§ Stored records:
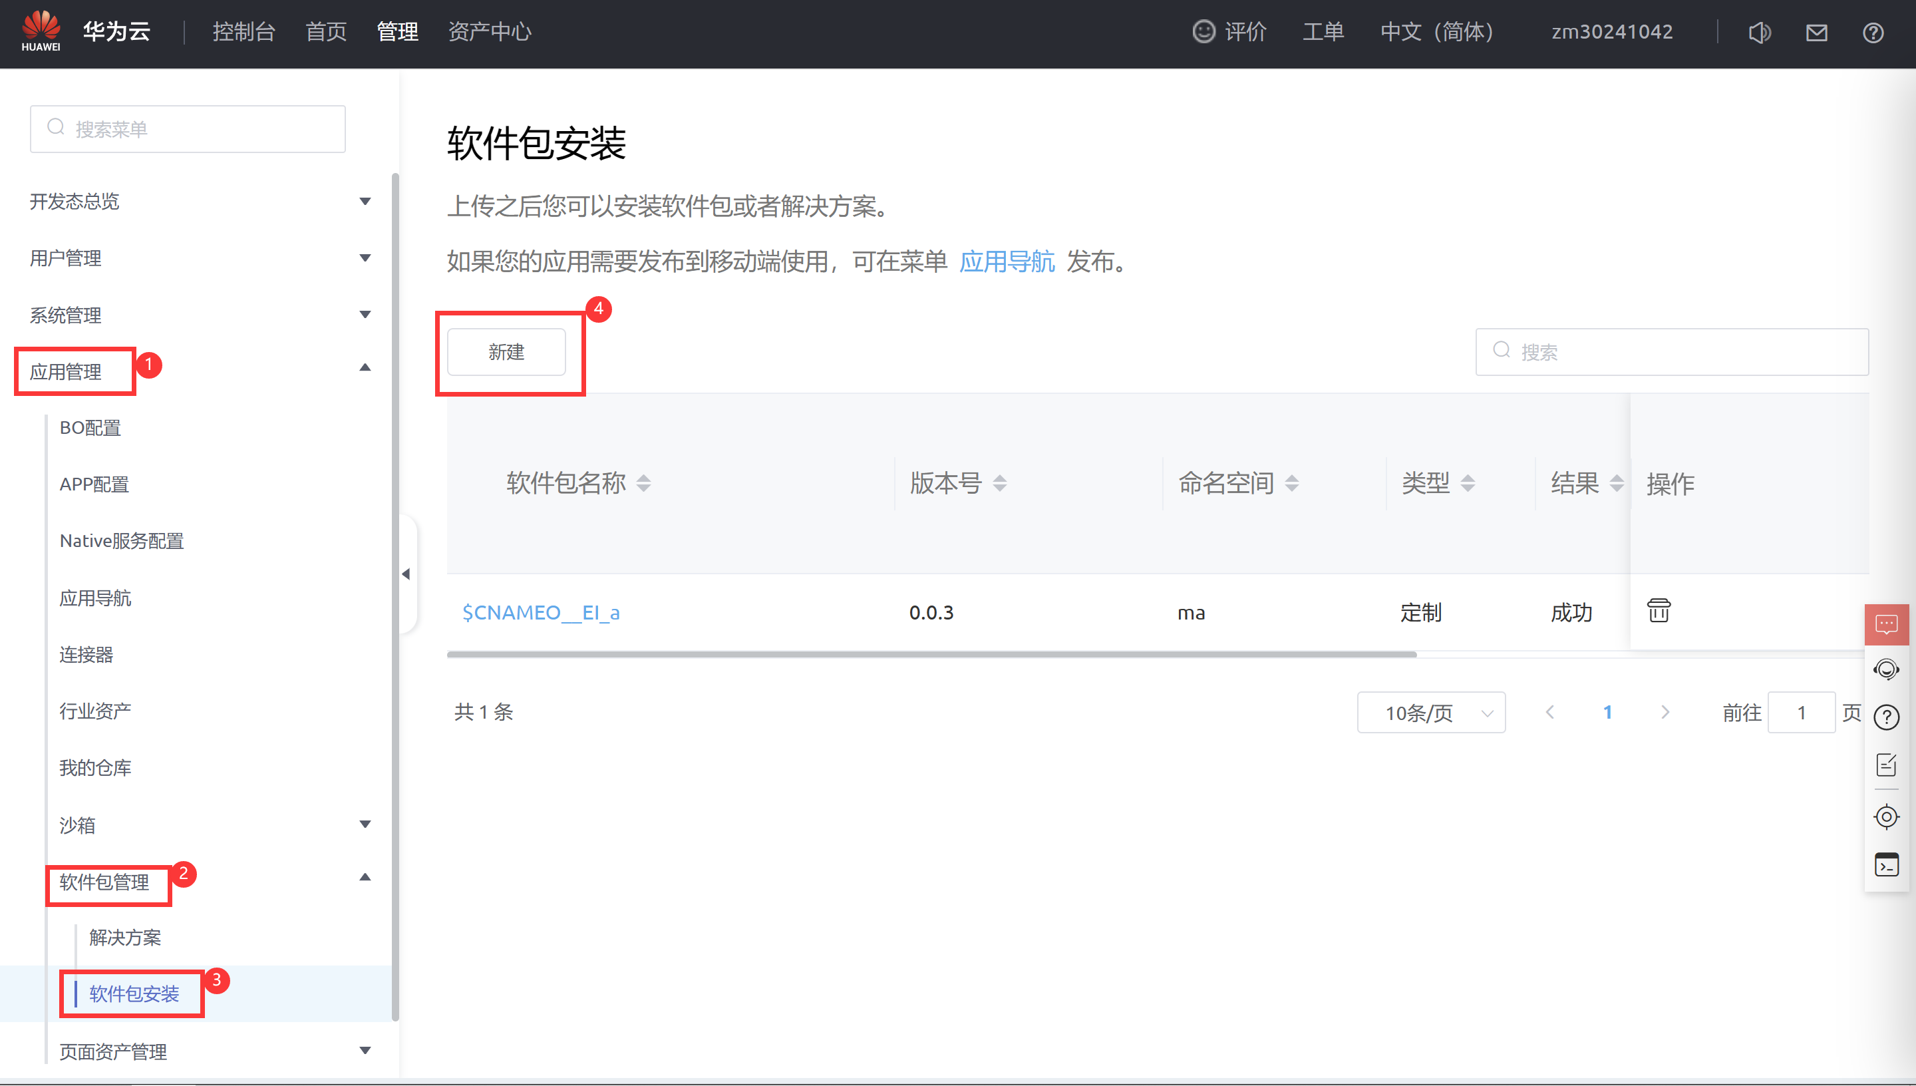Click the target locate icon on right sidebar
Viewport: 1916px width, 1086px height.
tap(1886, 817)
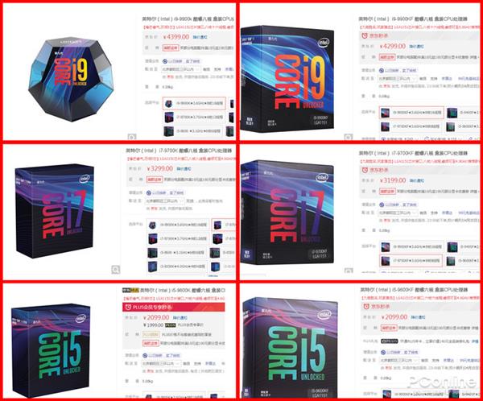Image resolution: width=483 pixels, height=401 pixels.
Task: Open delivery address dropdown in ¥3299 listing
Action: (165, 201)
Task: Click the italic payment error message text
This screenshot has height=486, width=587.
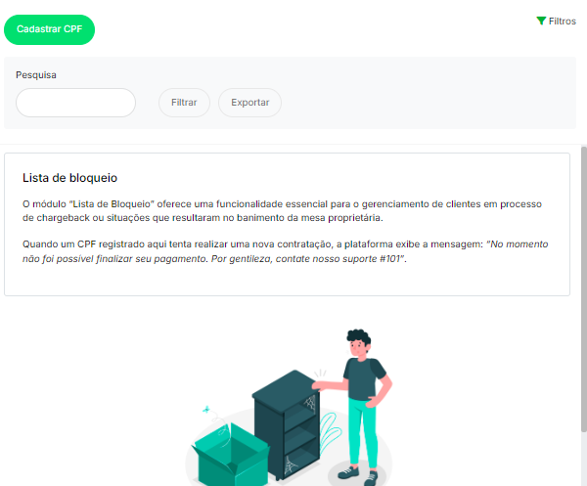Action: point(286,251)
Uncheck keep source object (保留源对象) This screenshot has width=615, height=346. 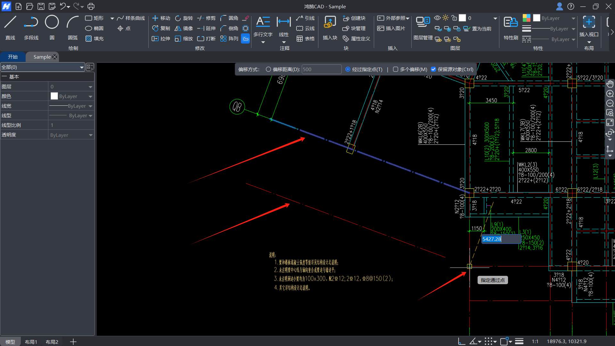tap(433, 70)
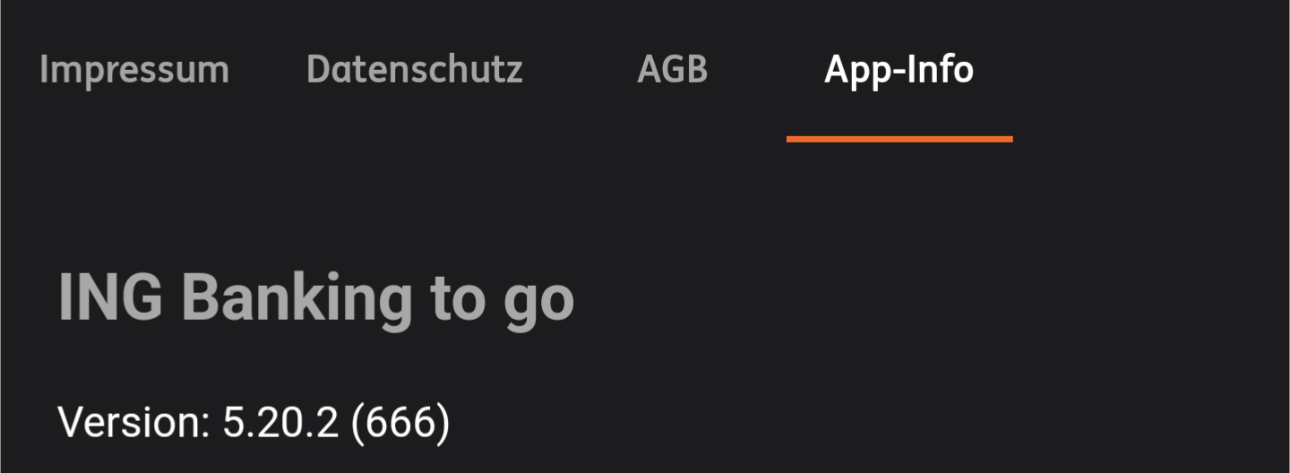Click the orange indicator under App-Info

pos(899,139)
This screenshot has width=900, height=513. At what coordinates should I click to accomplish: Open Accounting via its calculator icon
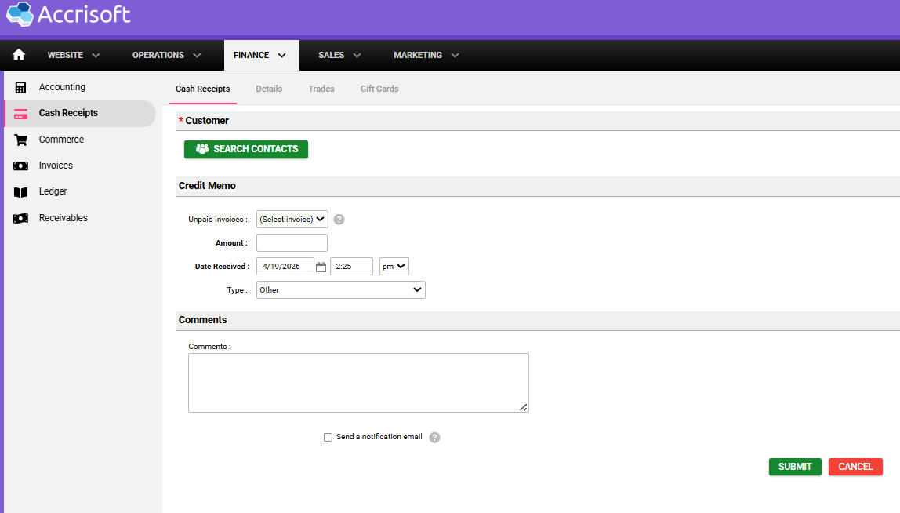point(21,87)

§ To be done: Put the data into a Markdown table with the columns "Row" and "Data line," numbering each line. Begin at the first line and stop after the line that contains "Action: point(286,251)". Skip blank lines and leave out the pictures.

§ Result:
| Row | Data line |
|---|---|
| 1 | Click the target locate icon on right sidebar |
| 2 | Viewport: 1916px width, 1086px height. |
| 3 | tap(1886, 817) |
| 4 | Image resolution: width=483 pixels, height=401 pixels. |
| 5 | Task: Open delivery address dropdown in ¥3299 listing |
| 6 | Action: (165, 201) |
| 7 | Task: Click the italic payment error message text |
| 8 | This screenshot has height=486, width=587. |
| 9 | Action: point(286,251) |